-------- Dataset records --------

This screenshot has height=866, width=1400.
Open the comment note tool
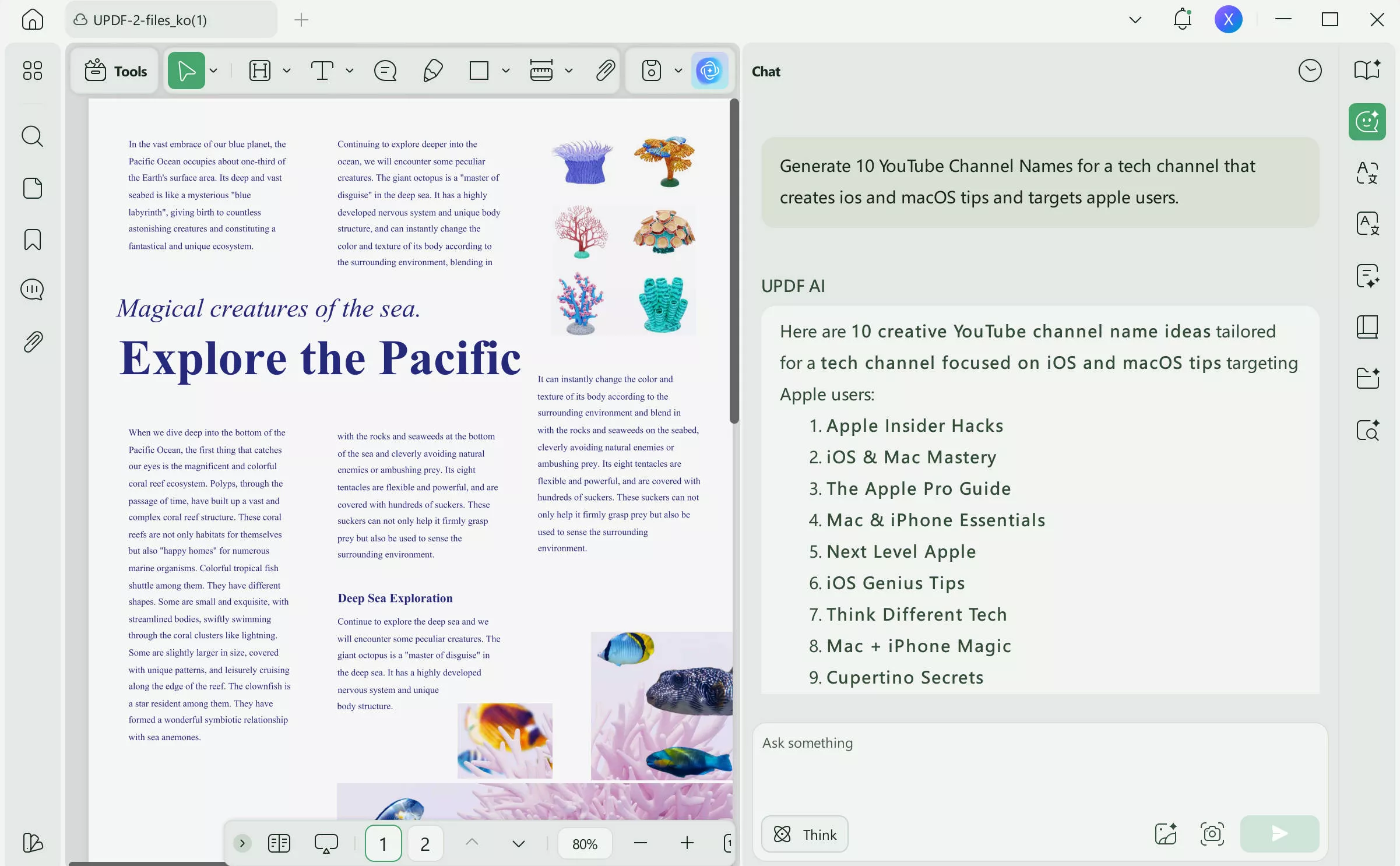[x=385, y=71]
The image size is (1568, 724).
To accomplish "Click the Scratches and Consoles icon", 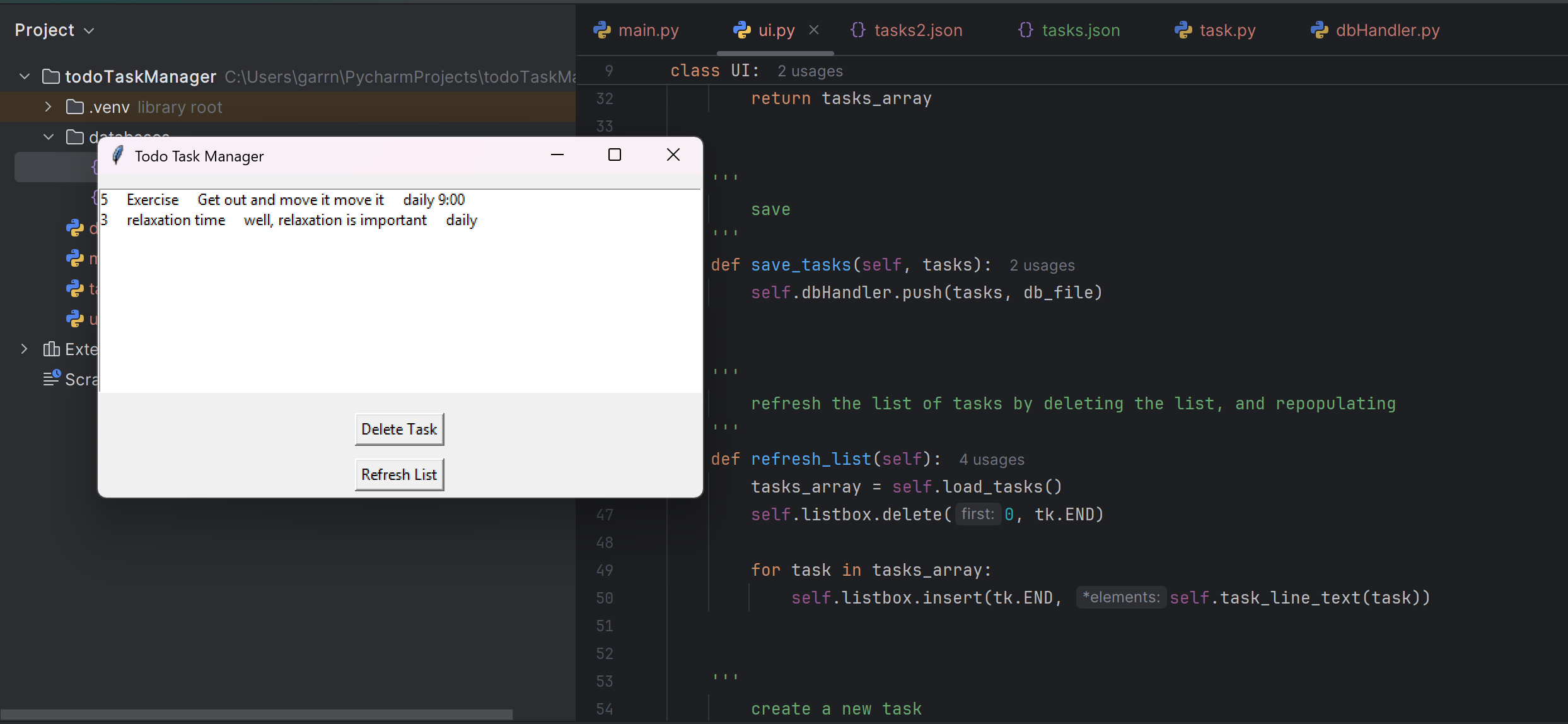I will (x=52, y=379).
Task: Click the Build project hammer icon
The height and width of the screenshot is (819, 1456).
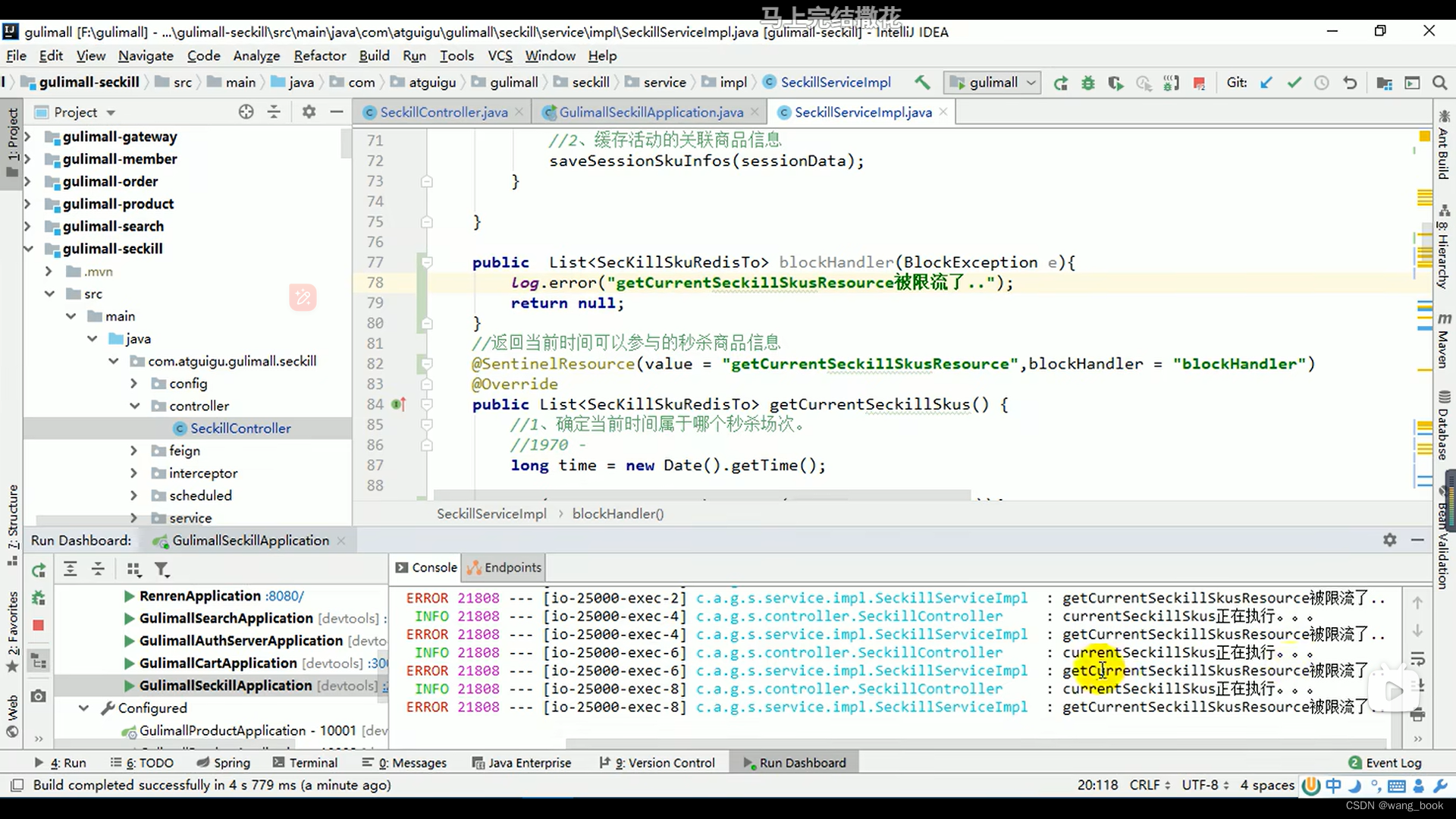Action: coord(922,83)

--------

# Activity:
Your answer must be the lines from the one containing "The height and" through the last line of the listing above, restated word for word, with no pictures.

# Solution:
The height and width of the screenshot is (819, 1456).
Action: coord(922,83)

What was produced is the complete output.